Остаток зимы я занимался возведением крепостных стен и зданий самого разного назначения. Строительных материалов было много, строителей — еще больше, денег и вовсе немеряно, так что работы кипели. Благодарные жители Лагаша или просто холуи соорудили несколько стел, на которых я изображен несущим на голове корзину с глиной. По их мнению, это должно было обозначать мое непосредственное участие в стройках. Да, здесь принято носить грузы на голове, но не корзины с глиной, потому что содержимое будет высыпаться. Я указал на ошибку, но мне тут же возразили, что несу не глину, а кирпичи. Разве что мне эту корзину с кирпичами поставили на голову другие, потому что одному поднять ее очень трудно.

69

Как я и предсказывал, Гильгамеш одержал блестящую победу над семитами. Правда, ему пришлось быстро отступить с поля боя (злые языки назвали это трусливым бегством), но зато врагов перебили множество. Один только Гильгамеш заколол копьем пару сотен. Убил бы и больше, если бы семиты догнали его. При этом энси Урука мог бы погибнуть, если бы необдуманно полез спасать своего зятя Мескиагнунна, препаршивейшего полководца, который не сумел вовремя отойти, продолжил сражаться и позорно попал в плен. Теперь это ничтожество требует от Гильгамеша выкупить его из плена по безумной цене, заломленной семитами. Невиданная наглость!

Я не собирался освобождать Мескиагнунна. Считаю, что выкупать пленных нельзя, иначе их будут захватывать снова и снова, и цена будет постоянно расти. Может быть, думаю так потому, что ни разу не попадал в ситуацию, когда моя жизнь зависела бы от выкупа. Узнав от жены, которой написала ее мать Нинбанд, сколько хотят за освобождение Мескиагнунны, я посочувствовал, но давать золото отказался. Я предупреждал деверя. Послушал жену, которая умнее меня — пусть она и выручает. У меня были другие планы на лето. Пришлось их поменять после приезда Нинбанды.

Вдова выглядела совсем старухой, хотя ей было всего сорок пять лет. Женщины в этих местах и в будущем будут созревать быстро и увядать еще быстрее. После тридцати они уже выглядят старыми. Происходит это как-то внезапно. Вроде бы только вчера была молодой, цветущей женщиной, а сегодня ее будто подменили. Я не видел тещу несколько лет, поэтому удивился произошедшими с ней переменами в худшую сторону. К морщинам добавились густые черные усы, из-за чего мне все время казалось, что разговариваю с мужиком, у которого высокий, женский голос. В разговоре со мной теща ни словом не обмолвилась о главной цели своего визита.

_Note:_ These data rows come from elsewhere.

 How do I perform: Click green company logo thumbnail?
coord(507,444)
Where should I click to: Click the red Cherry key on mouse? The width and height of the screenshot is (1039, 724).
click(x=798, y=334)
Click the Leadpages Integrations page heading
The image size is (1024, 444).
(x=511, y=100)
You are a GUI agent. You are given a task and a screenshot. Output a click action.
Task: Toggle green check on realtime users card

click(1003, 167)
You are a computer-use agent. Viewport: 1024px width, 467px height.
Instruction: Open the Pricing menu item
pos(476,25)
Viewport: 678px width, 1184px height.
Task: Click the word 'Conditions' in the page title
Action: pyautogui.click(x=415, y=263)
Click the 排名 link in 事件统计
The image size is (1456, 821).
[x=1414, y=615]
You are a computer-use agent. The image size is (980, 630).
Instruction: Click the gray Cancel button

Якобы приехала внуков повидать.

За нее все сказала ночью Иннашагга. Мы лежали в большой комнате в новом дворце, стены которой были оббиты панелями из красного дерева, на широкой кровати, изготовленной из тиса и застеленной пуховой периной и льняной простыней. Эти мои нововведения стали модны у богатых лагашцев и, говорят, не только. Воздух был наполнен сладковатым ароматом недавно потушенных, восковых свечей, которые я научил делать местных мастеров. Мы только что позанимались любовью, и удовлетворенная Инна прижималась ко мне, я чувствовал ее теплое дыхание, скользящее по моей еще не остывшей груди.

— Мать не переживет, если Мескиагнунна погибнет. Если его жена родит девочку, а жрецы говорят, что так и будет, то начнется смута за власть в городе. Одни хотят, чтобы правил ты, другие позовут Гильгамеша, третьи захотят кого-нибудь из своих, никак не связанного с нашим родом. Кто-то распускает слухи, что наш род проклят: отец и Ааннепадда погибли, Мескиагнунна в плену… — тихим голосом и с жалобными нотками сообщила Иннашагга.